Benjamin D. Ortiz

T cells are the major organizers of the adaptive immune response, and a target of viruses, such as HIV and HTLV-1, that cause currently incurable diseases. T cells develop from hematopoeitic stem cells that reside in the bone marrow. This process is governed by incompletely understood gene regulatory mechanisms that execute the T cell genetic program.

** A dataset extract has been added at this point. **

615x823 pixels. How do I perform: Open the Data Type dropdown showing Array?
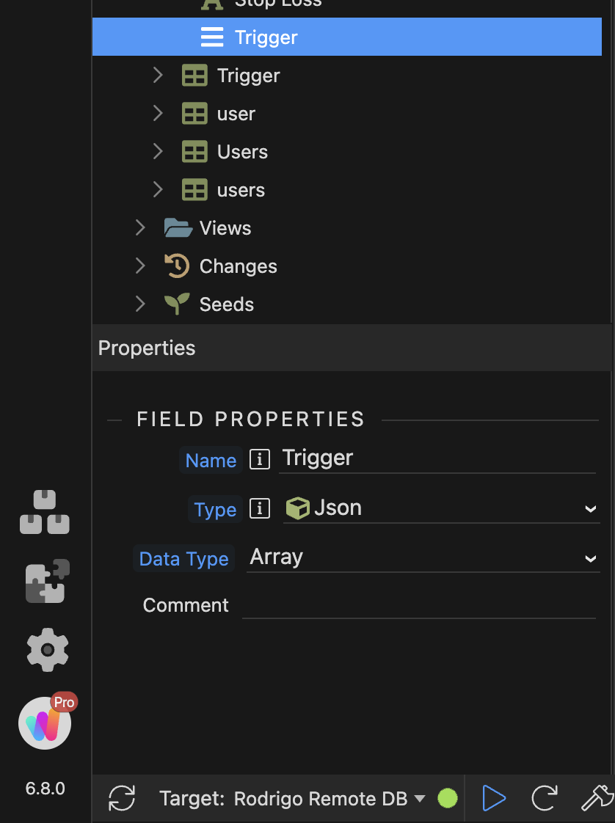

Our laboratory investigates gene regulation during T cell development. We use both in vivo transgenic mouse models as well as newly developed technology for in vitro T cell development from embryonic stem cells. Our focus has been on the regulation of the gene locus encoding the alpha chain of the T cell receptor (TCRa), particularly its locus control region (LCR). The TCRa LCR has powerful properties that provide a linked gene with a predictable pattern of gene expression in terms of level, developmental timing and cell-type distribution. It also bears a strong, but poorly understood, insulation capacity that provides LCR-linked transgenes with integration site-independence when inserted into the genome. Our work to date has identified numerous sub-sequences of the TCRa LCR that support its various properties. Molecular investigations of these sequence elements (and their interactions) are expected to reveal components required for completion of T cell development. It will also provide tools to establish robust, predictable and reliable therapeutic gene expression in T cells via eventual gene therapy applications.